Кухарка Натмег подняла бровь, но Тавия кивнула мне.
— Как хорошо, сэр, что вы решили взять этого бедного глупенького паренька конюхом. Может быть, работа вправит ему мозги.
— Будем надеяться, — через силу пробормотал я.
Я оставил их, достал плащ и пошел туда, где когда-то стояли конюшни. Холодный свежий воздух, голубое небо, белый снег, черное дерево. Обходя развалины, я разглядел полусгоревший, расклеванный воронами труп лошади. Огню ничто не смогло помешать. Но дневной осмотр не принес ничего, что бы я не нашел ночью. Единственные следы были от пеших людей, скорее всего, слуг, занимавшихся повседневной работой.
Я нашел оставшихся лошадей в одной из овчарен. Они оказались сытыми и напоенными. О них и об одном из выживших щенков из города заботилась слегка осоловелая девочка. Она сидела на куче соломы в углу, гладила щенка на коленях и смотрела в пустоту. Вероятно, она изо всех сил старалась понять мир, в котором пропали ее хозяева и появились эти лошади. Вспомнит ли она что-нибудь? То, что сидела она в одиночестве, заставило меня задуматься: сколько же конюших пало вместе со своими питомцами? Тальман и Талеман убиты, это я уже знал. А сколько еще?

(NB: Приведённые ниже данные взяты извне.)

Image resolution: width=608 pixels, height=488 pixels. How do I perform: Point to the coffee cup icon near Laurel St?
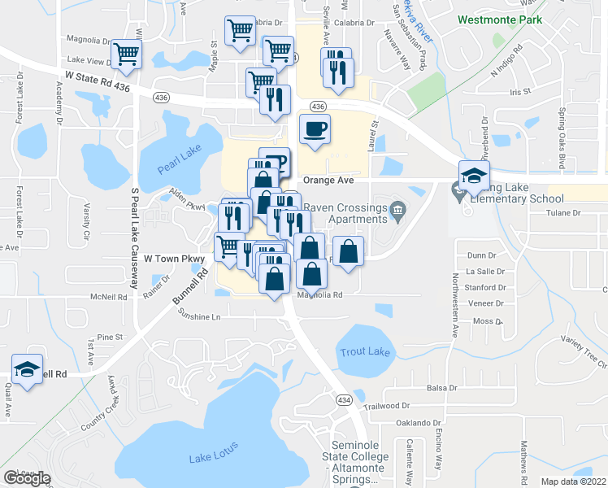pyautogui.click(x=315, y=129)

— Как щенок? — спросил я ее.
— Очень неплохо, сэр.
Она начала подниматься на ноги. Движением руки я остановил ее. Щенок дотянулся до ее подбородка и начал лизать его. Его неровно обрезанные уши уже поджили.
— Ты хорошо подлечила его. Спасибо.
— Это было нетрудно, сэр. — Она посмотрела на меня. — Он скучает по матери. Он так сильно скучает, что я сама почти чувствую это.
Ее глаза широко распахнулись, ее качнуло в сторону.
Я кивнул. Мне было слишком страшно спрашивать, что случилось с ее собственной матерью. Сомневаюсь, чтобы она помнила, почему сейчас здесь и одна.
— Позаботься о нем. Успокой его, как можешь.
— Конечно, сэр.
В голубятне я нашел то же самое, что и курьер. Какие-то мелкие грызуны, наверное, крысы, уже попортили пернатые тельца. На верхнем уступе сидел голубь, к лапке которого был примотан кусочек пергамента. Я поймал его и открыл сообщение: в нем Неттл писала Фитцу Виджиланту, желая ему счастливого Зимнего праздника и спрашивая про свою сестру. Я выбросил тельца птиц, нашел кукурузу для одинокого голубя, проверил, есть ли вода, и оставил его.
К тому времени, когда я вернулся в поместье, я до костей продрог и совсем упал духом. Все виденное убедило меня в точности рассказа Персеверанса. Люди, схватившие Би, были безжалостными убийцами. Я отчаянно надеялся, что она будет просто заложницей, которую они станут беречь и охранять. Я вернулся в кабинет, мальчик уже проснулся. Кто-то принес ему воду для умывания, и он постарался привести себя в порядок. Поднос с едой нетронутым стоял на столе.